Posted by john smith <js...@gmail.com>.
Mridul ,

It seems it is feasible , but Iam not 100% clear . Can you please show us
your implementation in hadoop so that we can get some idea and implement the
same for HBase. Thanks for your help.

J-S

On Sat, Jan 9, 2010 at 12:26 AM, Mridul Muralidharan
<mr...@yahoo-inc.com>wrote:

>
> Hi,
>
>
> This is assuming there is no easier way to do it (someone from hbase team
> can comment better !).
>
> But the usual way to handle this for mapreduce is to create a composite
> input format : which delegates to the underlying formats to generate the
> splits, and the corresponding record reader's based on the split.
>
>
> I have not done this for hbase though - but looking at
> TableInputFormatBase, it looks possible to implement ...
>
> Specifically for hbase, something along the lines of :
>
> --- start dirty pseudo code ---
>
> CustomTableInputFormat extends TableInputFormatBase and implements
> setConf() to configure the table(s) required.
>
> public class CustomTableInputFormat extends
> InputFormat<ImmutableBytesWritable, Result> {
>
>  private CustomTableInputFormat delegate1;
>  private CustomTableInputFormat delegate2;
>
>  public void setConf(){
>    delegate1 = createTable1InputFormat();
>    delegate2 = createTable2InputFormat();
>  }
>
>  public List<InputSplit> getSplits(JobContext context) throws IOException {
>    List<InputSplit> retval = new LinkedList<InputSplit>();
>    retval.addAll(delegate1.getSplits(context));
>    retval.addAll(delegate1.getSplits(context));
>    return retval;
>  }
>
>
>  public abstract
>    RecordReader<K,V> createRecordReader(InputSplit split,
>                                         TaskAttemptContext context
>                                        ) throws IOException,
>                                                 InterruptedException {
>    if (split for table1) return delegate.createRecordReader();
>    else if (split for table2) return delegate.createRecordReader();
>    else throw exception
>  }
>
> }
>
> --- end pseudo code ---
>
>
> Regards,
> Mridul
>
> john smith wrote:
>
>> Mridul
>>
>> Can you be more clear .. I didn't get you !
>>
>> On Fri, Jan 8, 2010 at 6:13 PM, Mridul Muralidharan
>> <mr...@yahoo-inc.com>wrote:
>>
>>
>>> If you just want to scan both tables for your mapper, assuming there is
>>> no
>>> easier way to do it - cant you not write a composite input format which
>>> delegates to both tables input formats ?
>>>
>>>
>>> Regards,
>>> Mridul
>>>
>>>
>>> john smith wrote:
>>>
>>>  Stack,
>>>>
>>>> The requirement is that I need to I need to scan two tables A,B for  an
>>>> MR
>>>> job ,Order is not important . That is , the reduce phase  contains both
>>>> keys
>>>> from both A,B.
>>>>
>>>> Presently what iam doing is that I am using TableMap for "A" .. And in
>>>> one
>>>> of the mappers , I am reading the entire B using a scanner.

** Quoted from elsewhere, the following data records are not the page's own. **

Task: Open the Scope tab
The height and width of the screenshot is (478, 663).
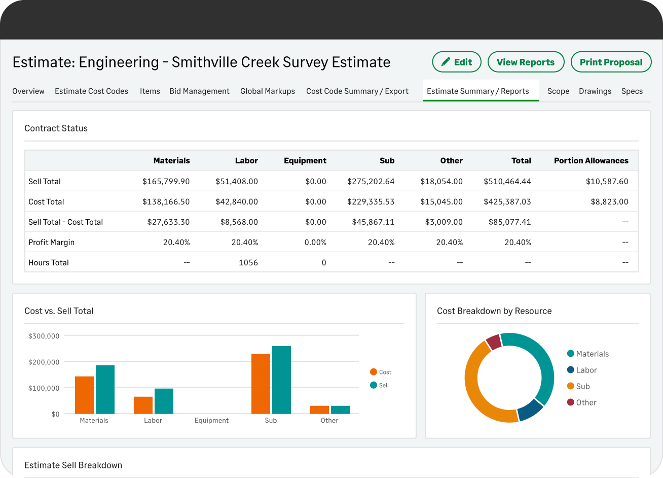Action: [x=558, y=91]
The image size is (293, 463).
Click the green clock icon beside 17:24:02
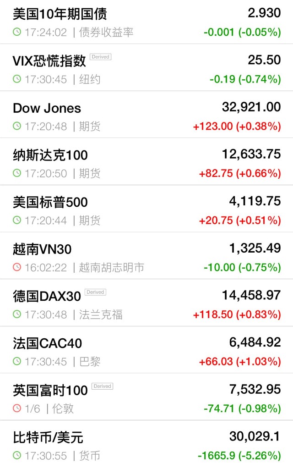tap(17, 32)
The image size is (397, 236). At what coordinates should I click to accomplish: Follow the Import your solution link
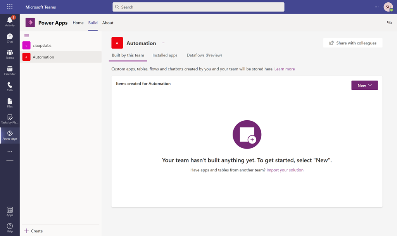pos(285,170)
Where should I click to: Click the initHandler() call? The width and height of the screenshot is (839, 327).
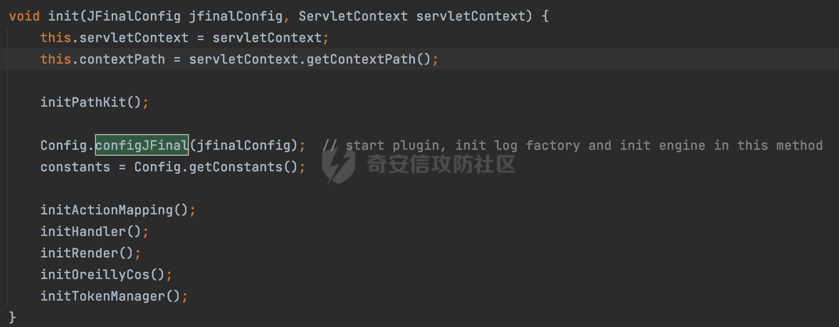[x=91, y=231]
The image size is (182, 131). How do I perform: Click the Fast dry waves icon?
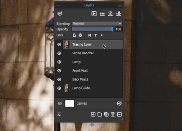(x=119, y=14)
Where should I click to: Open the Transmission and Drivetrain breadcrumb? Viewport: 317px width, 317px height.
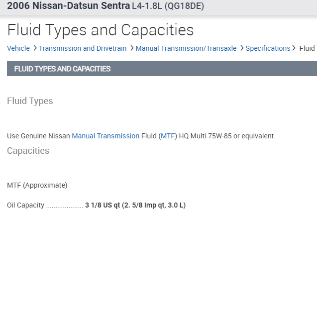pyautogui.click(x=83, y=48)
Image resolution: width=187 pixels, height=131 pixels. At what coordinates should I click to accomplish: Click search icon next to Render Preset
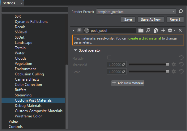181,12
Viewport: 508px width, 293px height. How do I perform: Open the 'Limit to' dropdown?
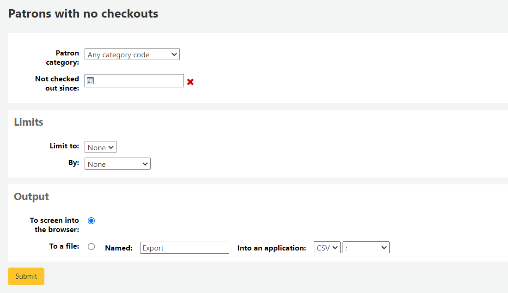click(100, 147)
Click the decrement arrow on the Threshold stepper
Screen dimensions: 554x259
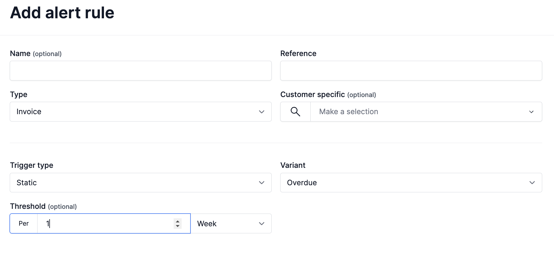click(177, 226)
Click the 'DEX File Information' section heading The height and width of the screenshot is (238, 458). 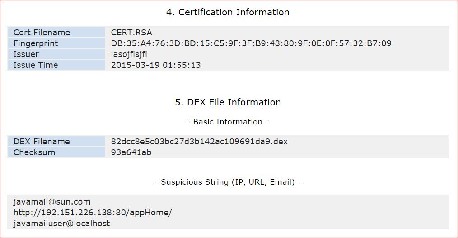pyautogui.click(x=228, y=102)
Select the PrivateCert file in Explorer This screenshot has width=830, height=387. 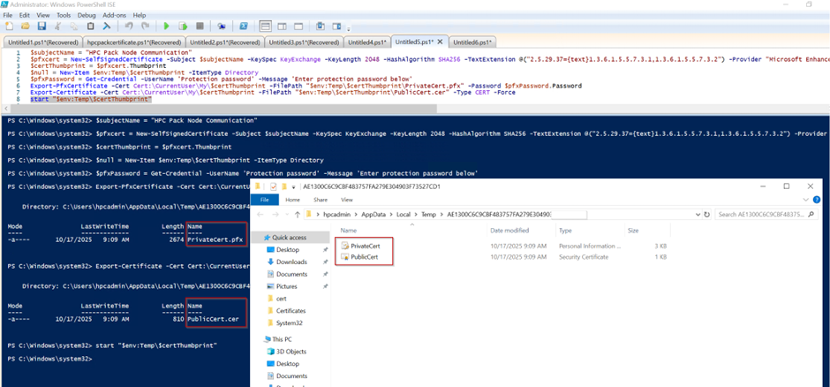pyautogui.click(x=365, y=246)
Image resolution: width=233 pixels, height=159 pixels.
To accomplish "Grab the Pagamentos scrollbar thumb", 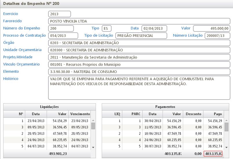I will tap(226, 126).
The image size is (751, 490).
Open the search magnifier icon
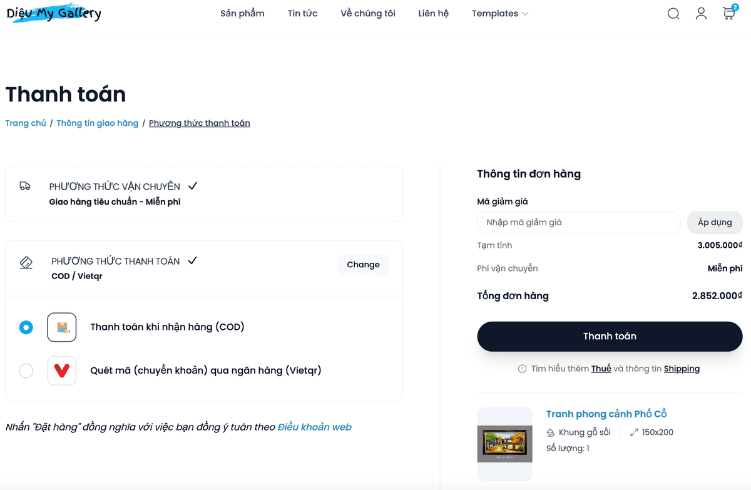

But this is
>>>> a
>>>> big overhead right ! Because non-local  B data will we transferred (over
>>>> network) to the machine executing that Map phase . Instead what
>>>> I was thinking is that , there is some kind of variant of TableMap which
>>>> scans for both A,B and emit the corresponding keys . Order is not at all
>>>> important  and also no random lookups . I need the entire B table keys
>>>> in
>>>> some way or the other with least overhead !
>>>>
>>>> Also therz one more solution I was thinking ..  Suppose Iam scanning
>>>> some
>>>> particular region using table map . I can get that particular region
>>>> names
>>>> using some func in the API , then I can build a scanner on B over that
>>>> particular region and emit all the keys from B . This doesn't require
>>>> and
>>>> network transfer of data . Is this solution feasible ?? If yes any hints
>>>> on
>>>> what classes to use from API ?
>>>>
>>>> Thanks ,
>>>> J-S
>>>>
>>>> On Fri, Jan 8, 2010 at 10:46 AM, stack <st...@duboce.net> wrote:
>>>>
>>>>  This is a little tough.  Do both tables have same number of regions?
>>>>  Are
>>>>
>>>>> you walking through the two tables serially in your mapreduce or do you
>>>>> want
>>>>> to do random lookups into the second table dependent on the row you are
>>>>> currently processing in table one?
>>>>>
>>>>> St.Ack
>>>>>
>>>>>
>>>>> On Thu, Jan 7, 2010 at 7:51 PM, john smith <js...@gmail.com>
>>>>> wrote:
>>>>>
>>>>>  Hi all,
>>>>>
>>>>>> My requirement is that , I must read two tables (belonging to the same
>>>>>> region server) in the same Map .
>>>>>>
>>>>>> Normally TableMap supports only 1 table at a time and right now I am
>>>>>> reading
>>>>>> the entire 2nd table in any one
>>>>>> of the maps , This is a big overhead . So can any one suggest some
>>>>>> modification of TableMap or a different
>>>>>> approach which can read 2 tables simultaneously at the same time .
>>>>>> This
>>>>>>
>>>>>>  can
>>>>>
>>>>>  be very useful to us!
>>>>>>
>>>>>> Thanks
>>>>>> J-S
>>>>>>
>>>>>>
>>>>>>
>

Re: MR in HBase

Posted by Mridul Muralidharan <mr...@yahoo-inc.com>.
Hi,


This is assuming there is no easier way to do it (someone from hbase 
team can comment better !).

But the usual way to handle this for mapreduce is to create a composite 
input format : which delegates to the underlying formats to generate the 
splits, and the corresponding record reader's based on the split.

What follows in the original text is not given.